Cyclone en visite

Publié le par henaborty

14 heures : la connexion Internet s’interrompt. Les ordinateurs du bureau restent, grosses machines bêtes et inutiles.  Des bruits de tôle fracassée par le vent retentissent. Les employés oisifs s’amusent encore à regarder du balcon les passants de la rue A.J.C. Bose Road lutter contre leur parapluie fou. Le pantalon retroussé jusqu’aux genoux, cinglés par les bourrasques de pluie, les badauds pataugent jusqu’à l’intersection de Beckbagan, où ils espèrent trouver un moyen de transport.

 

Las, le personnel de l’Alliance française se rassemble autour du poste de télévision. Les nouvelles diffusent en direct les images de la ville plongée dans le chaos. Déjà deux morts. L’alerte a été lancée par les autorités, les habitants sont enjoints à rester chez soi. Puis la télévision s’éteint, moche et encombrante à son tour. D’autres tôles sont arrachées avec fracas. L’atmosphère sombre se refroidit, plus pesante encore.

 

Les tentures publicitaires de l’Alliance finissent par s’envoler, claquant l’air avant de s’affaisser dans l’eau boueuse de la route. Les portes et fenêtres vibrent et forcent sur leurs verrous, comme si un démon allait en surgir.

 

15 heures : nous décidons de rentrer chez nous, avant que le cyclone n’atteigne la ville. A en croire les dernières nouvelles audibles, le cyclone Aila touchera la ville à 16H.

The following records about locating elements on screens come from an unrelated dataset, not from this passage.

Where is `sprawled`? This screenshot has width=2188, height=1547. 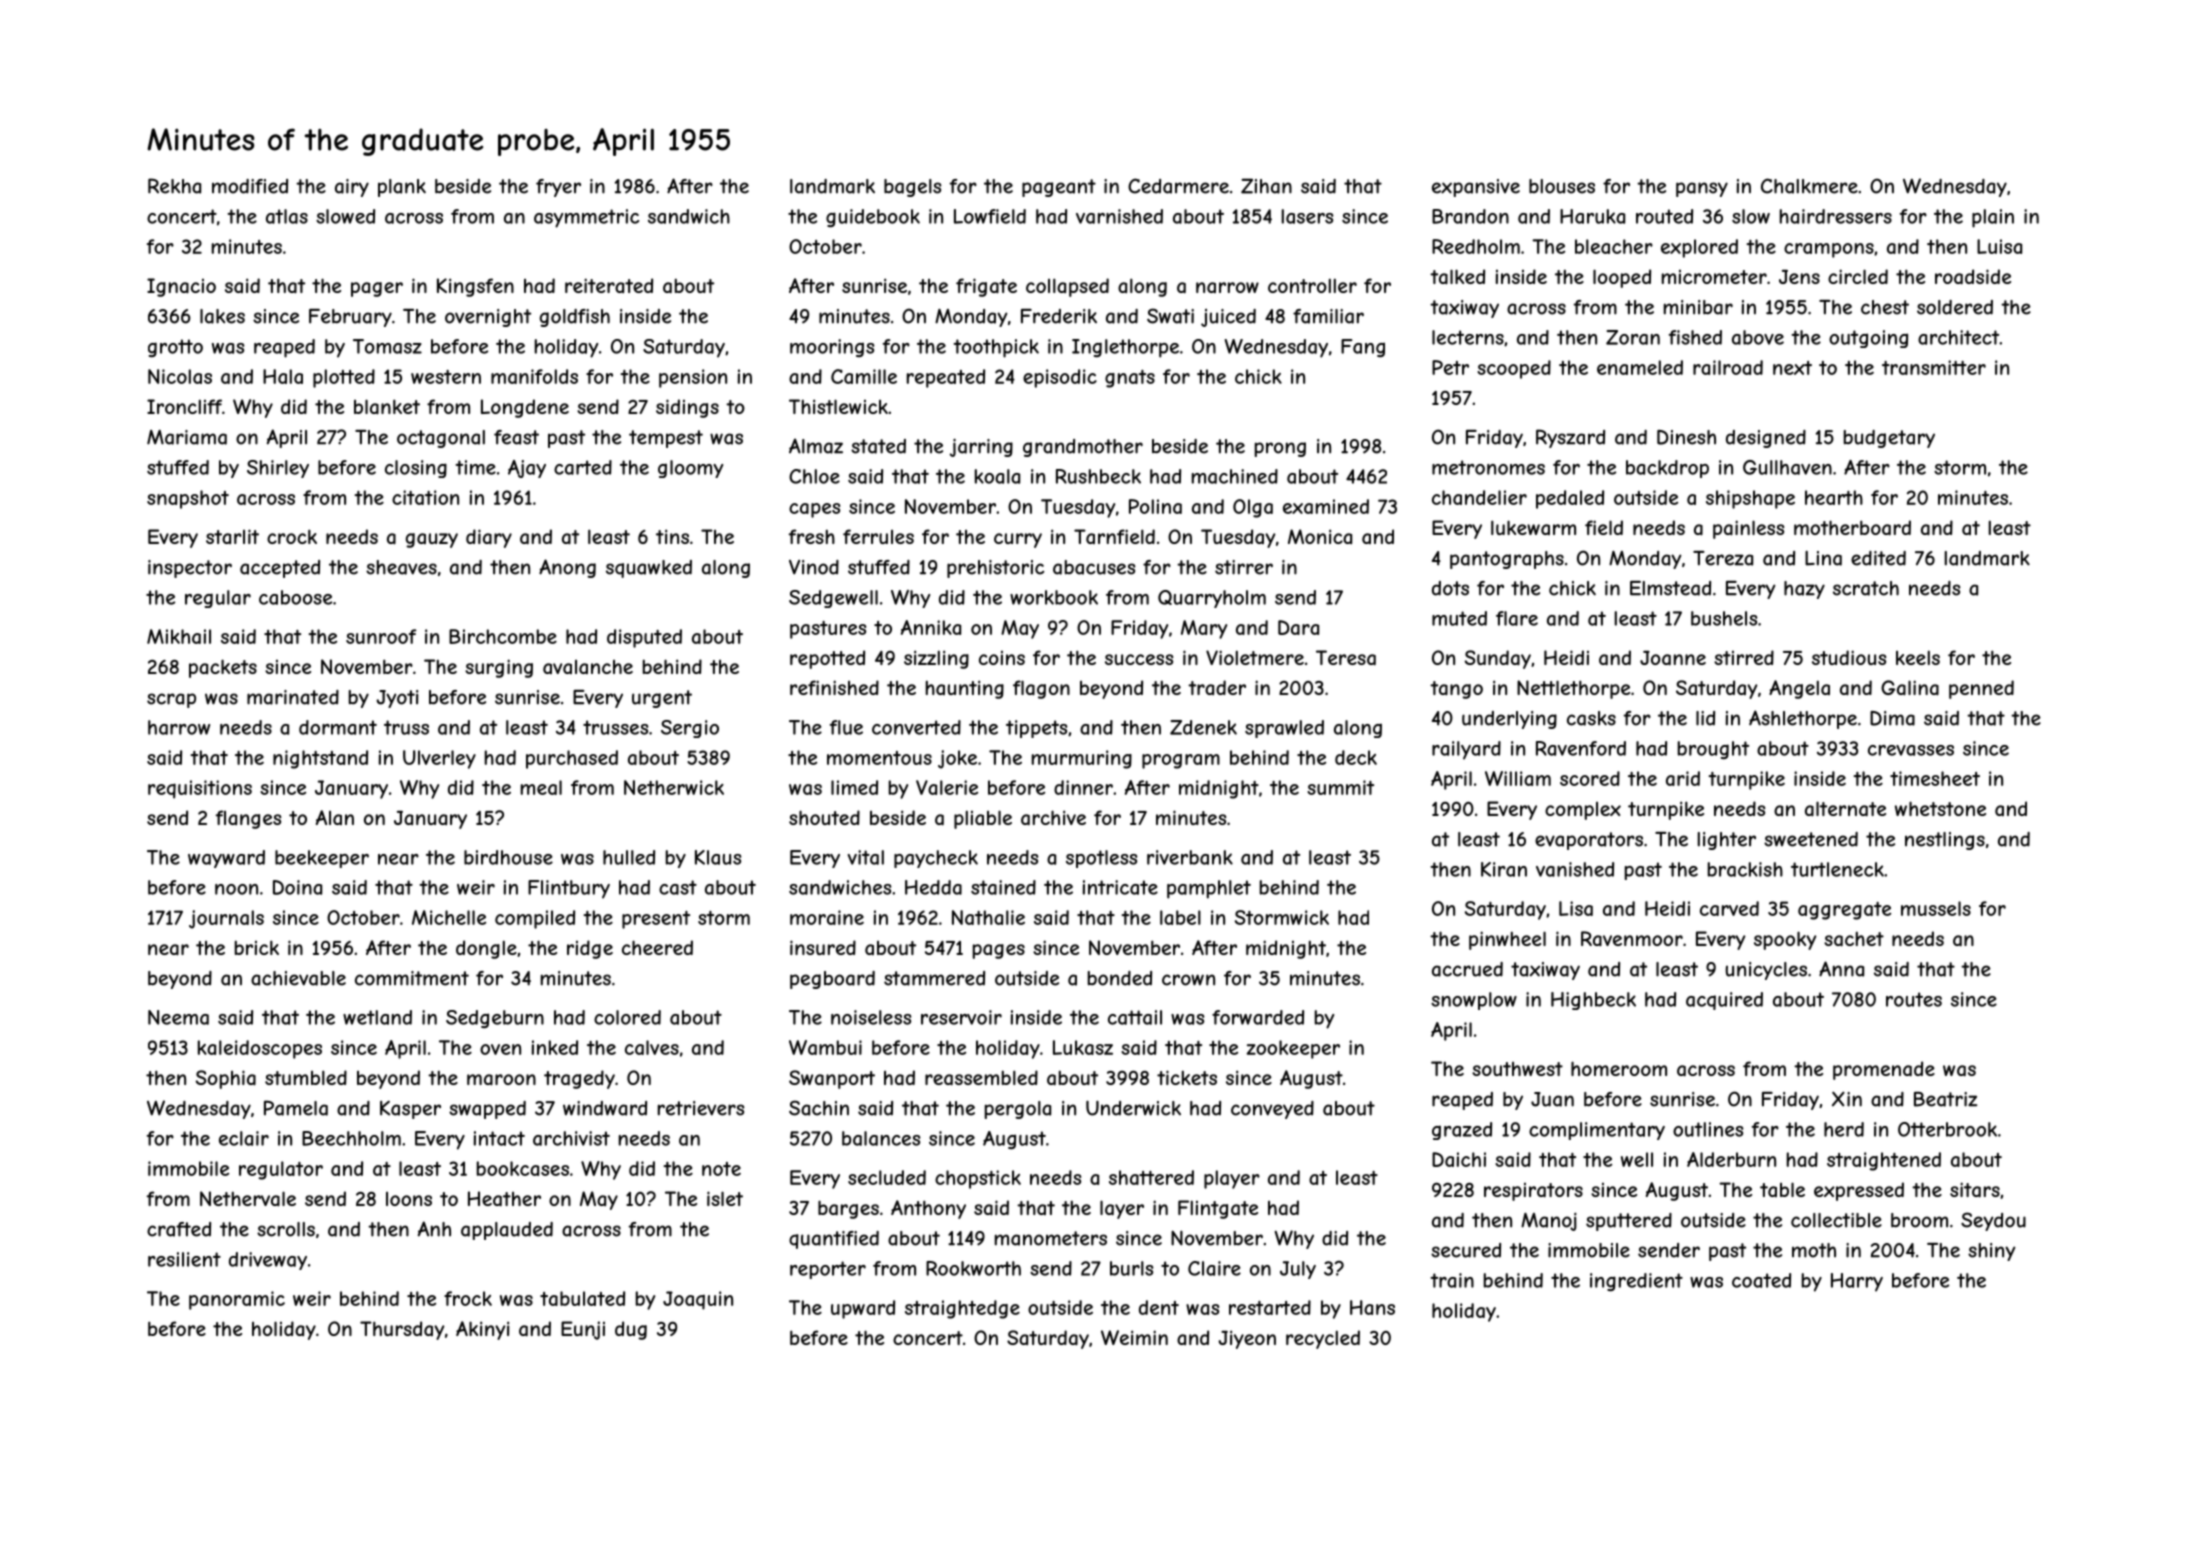
sprawled is located at coordinates (1284, 729).
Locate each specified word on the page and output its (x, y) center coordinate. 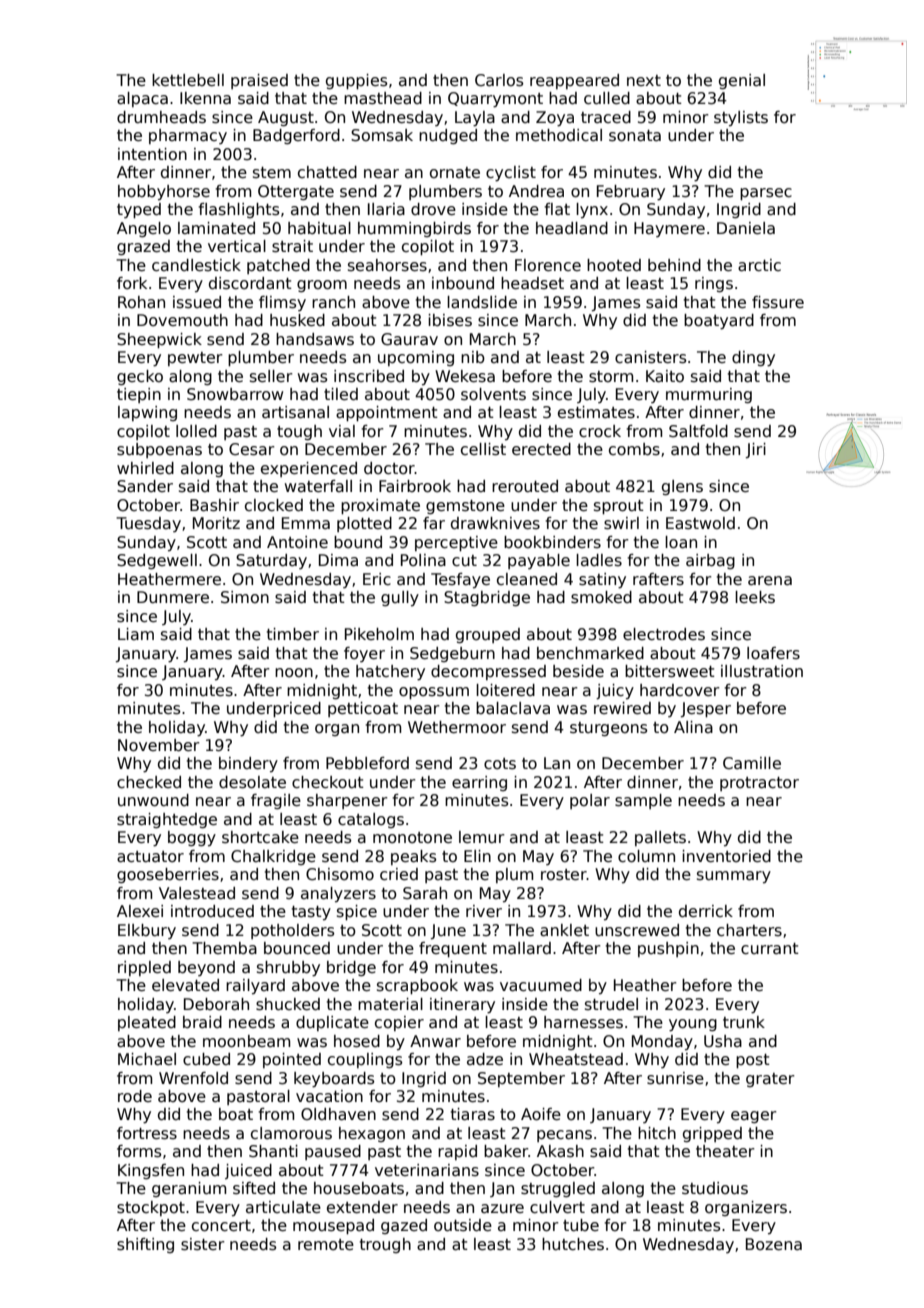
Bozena (774, 1244)
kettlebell (188, 80)
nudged (448, 136)
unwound (153, 800)
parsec (766, 194)
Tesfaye (460, 580)
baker (506, 1151)
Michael (147, 1059)
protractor (759, 784)
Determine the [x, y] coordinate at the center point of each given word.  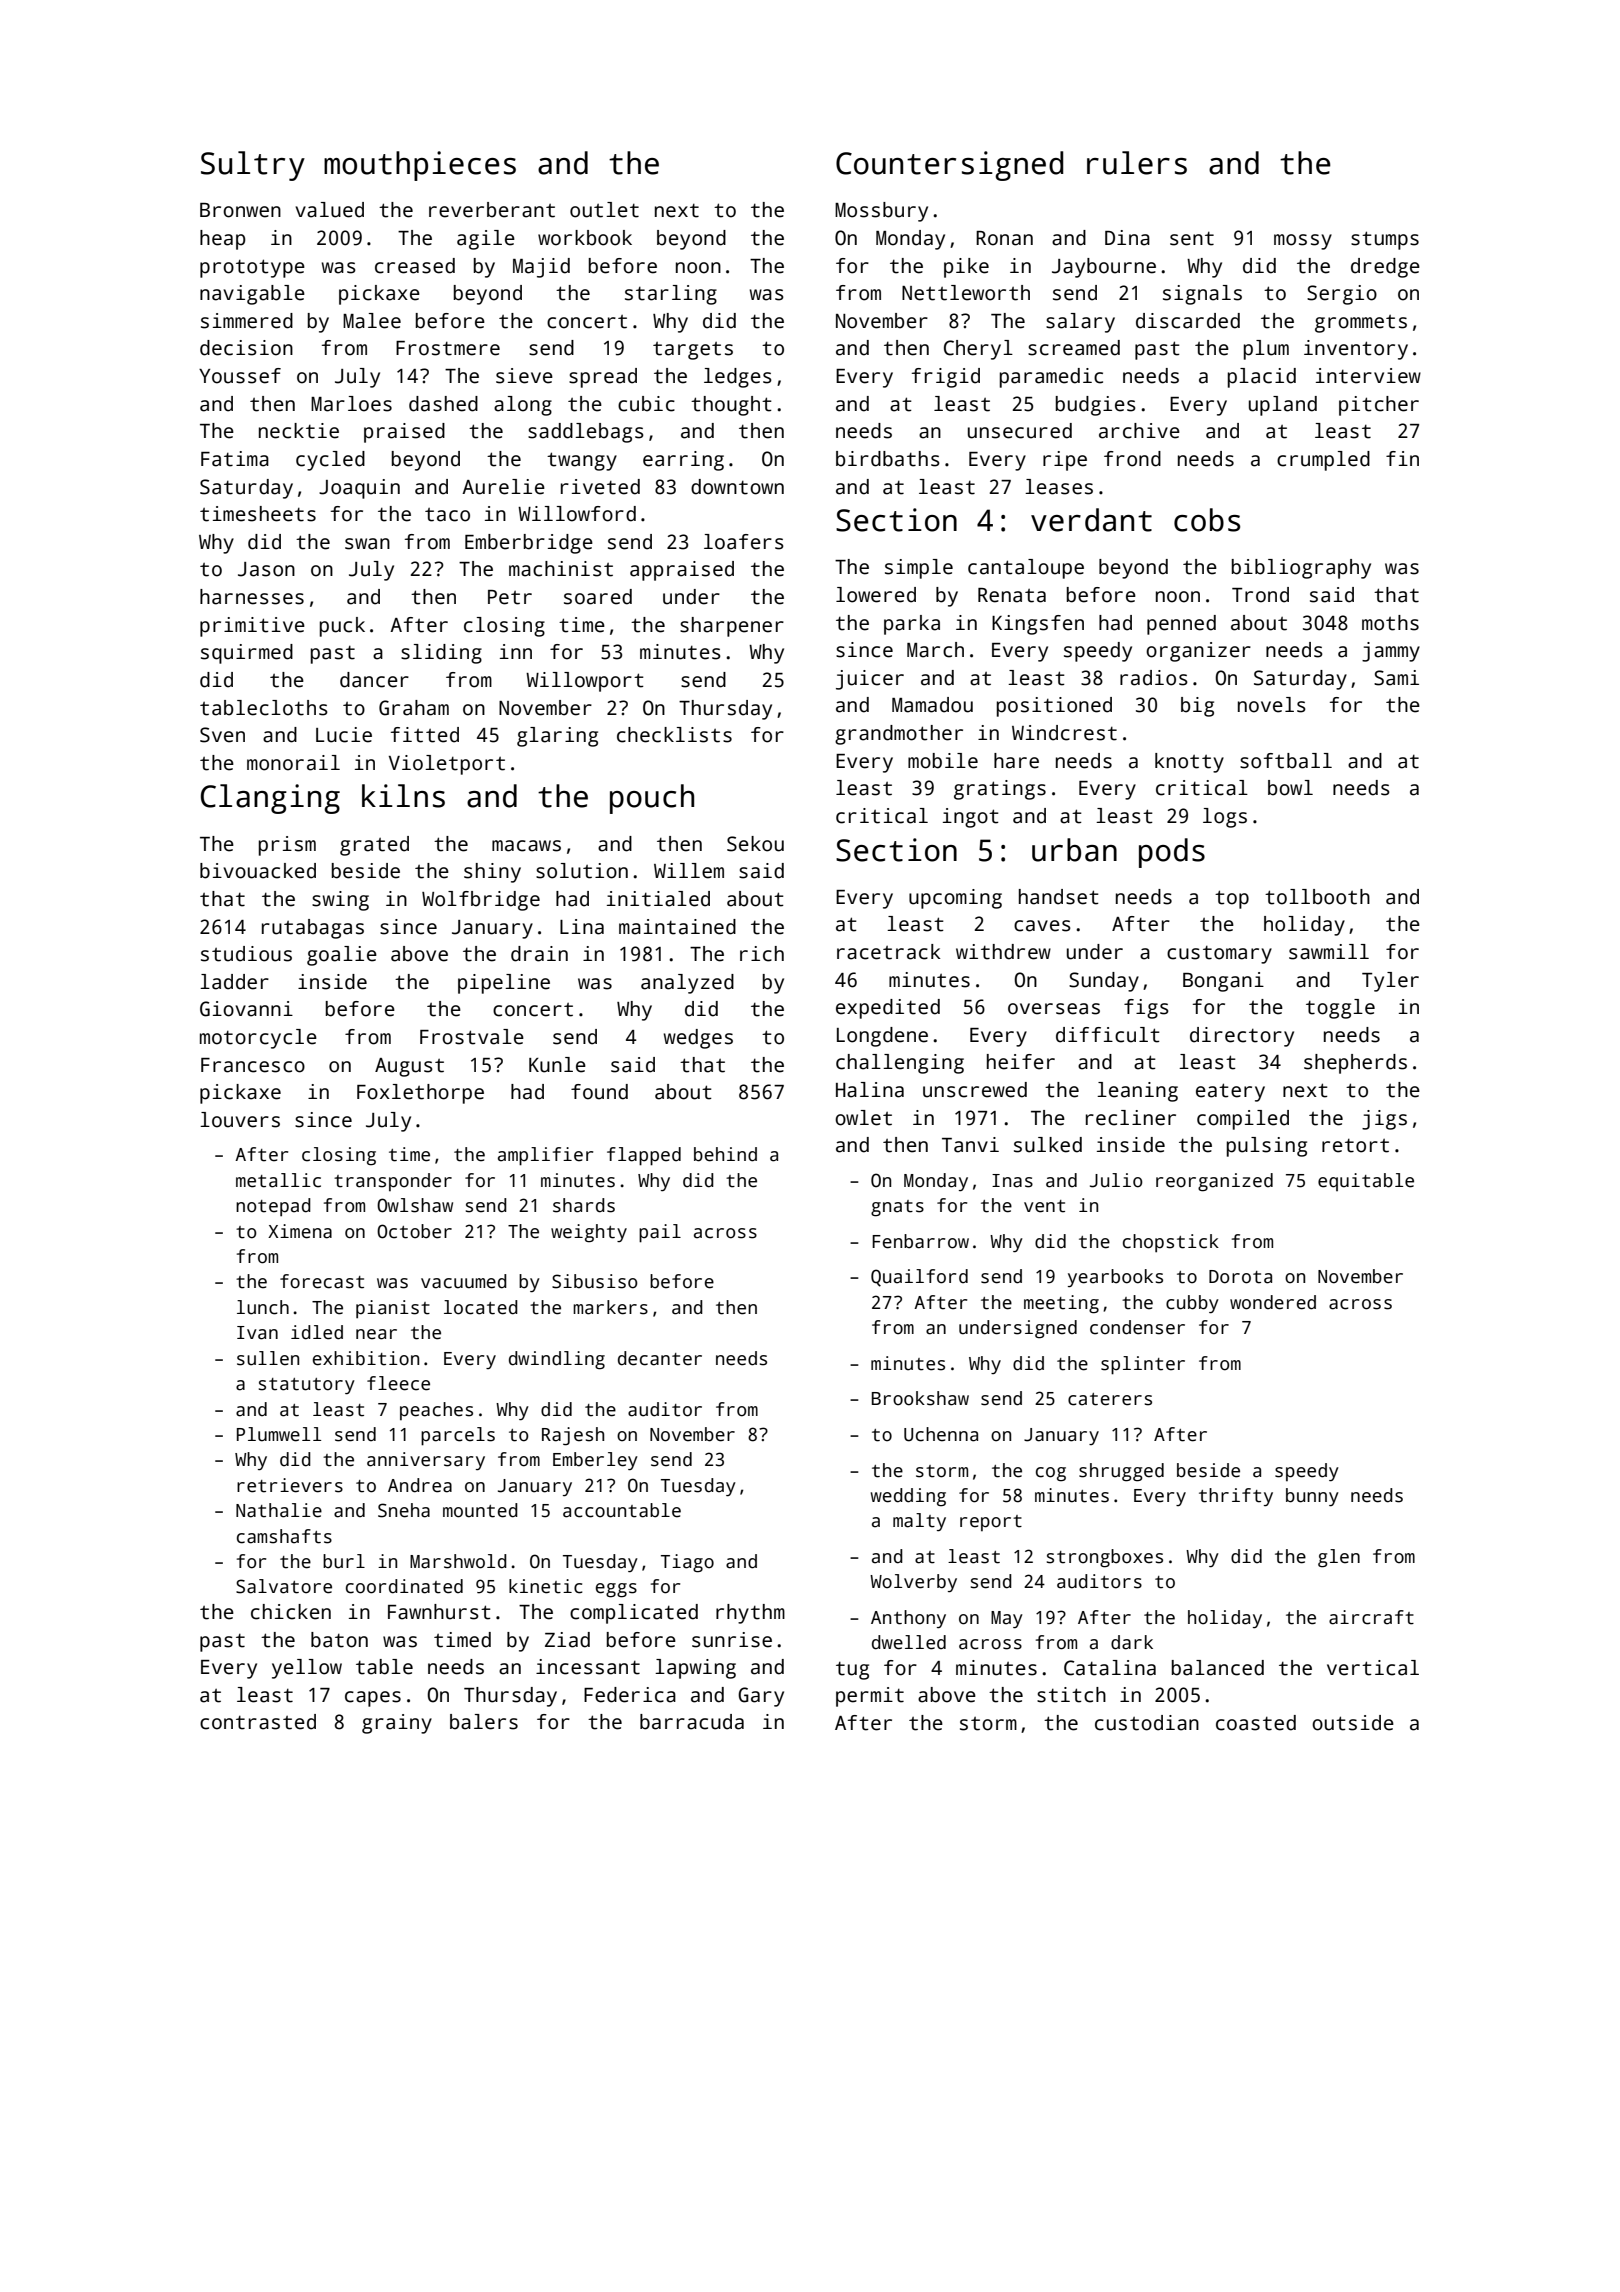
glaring [557, 737]
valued [329, 210]
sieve [524, 376]
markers [610, 1307]
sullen [268, 1358]
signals [1202, 295]
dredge [1385, 268]
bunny [1312, 1497]
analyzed [687, 984]
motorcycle [258, 1039]
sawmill [1329, 952]
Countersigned [949, 166]
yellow [307, 1669]
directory [1242, 1037]
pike [966, 268]
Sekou [755, 844]
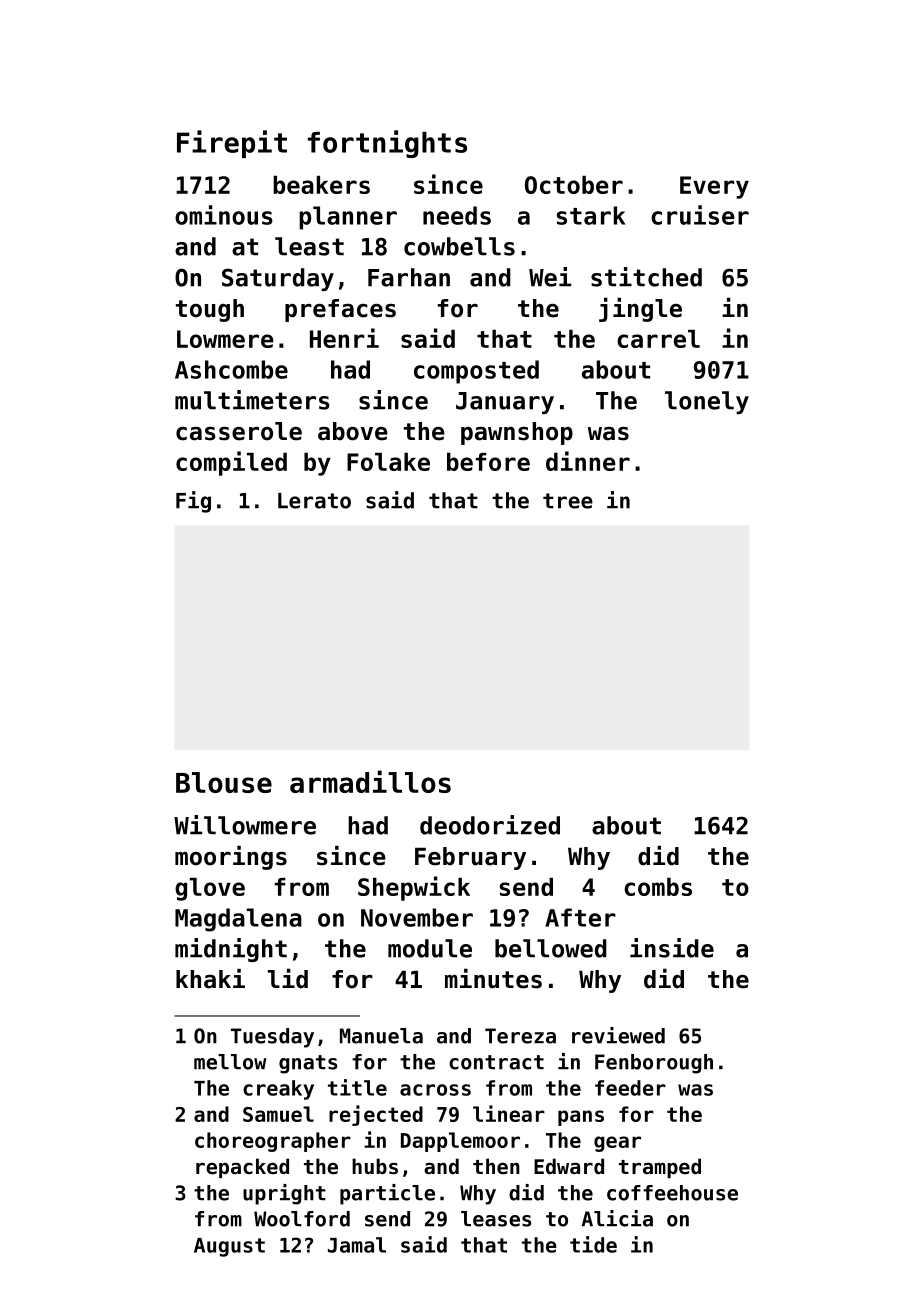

La rue est quasi-déserte, seuls des immondices et des fragments de toutes sortes jalonnent le trottoir. Très vite on abandonne l’idée de s’abriter sous le parapluie désossé et d’éviter les flaques. J’arrache la toile de mon parapluie pour envelopper la sacoche de mon appareil photo.

 

Tout le monde marche au milieu de la voie, pour éviter de se faire écraser par un de ces arbres sans âge qui ornent le bord des routes. Au fur et à mesure de notre avancée, les rangs de piétons grossissent, se nourrissant des arrivants de chaque ruelle. Bientôt, l’avenue n’est plus empruntée que par des hommes et femmes à pieds ; l’eau trop haute noie le moteur des taxis Ambassador  trop téméraires.

 

Si l’atmosphère est ténébreuse, les esprits sont rayonnants, émoustillés par cette belle anarchie. L’effervescence joyeuse se lit sur les visages : les étudiantes s’esclaffent quand l’une d’elles se fait éclabousser par une voiture pressée ; on court en riant après des bus déjà combles, certains le rattrapent, parviennent à placer une pointe de leurs chaussures sur le marche-pied et restent pendus à une poignée, effectuant ainsi le trajet à bout de bras, fouettés par la pluie et frôlant dangereusement d’autres véhicules.

 

Loin de l’ambiance électrique, de l’autre côté de l’avenue, un homme nu marche lentement. L’eau jusqu’aux genoux, il remonte l’avenue à son habitude, sans chercher à éviter les flaques profondes. Sa chevelure elle-même, embrouillée et crasseuse, parait ignorer la pluie cinglante.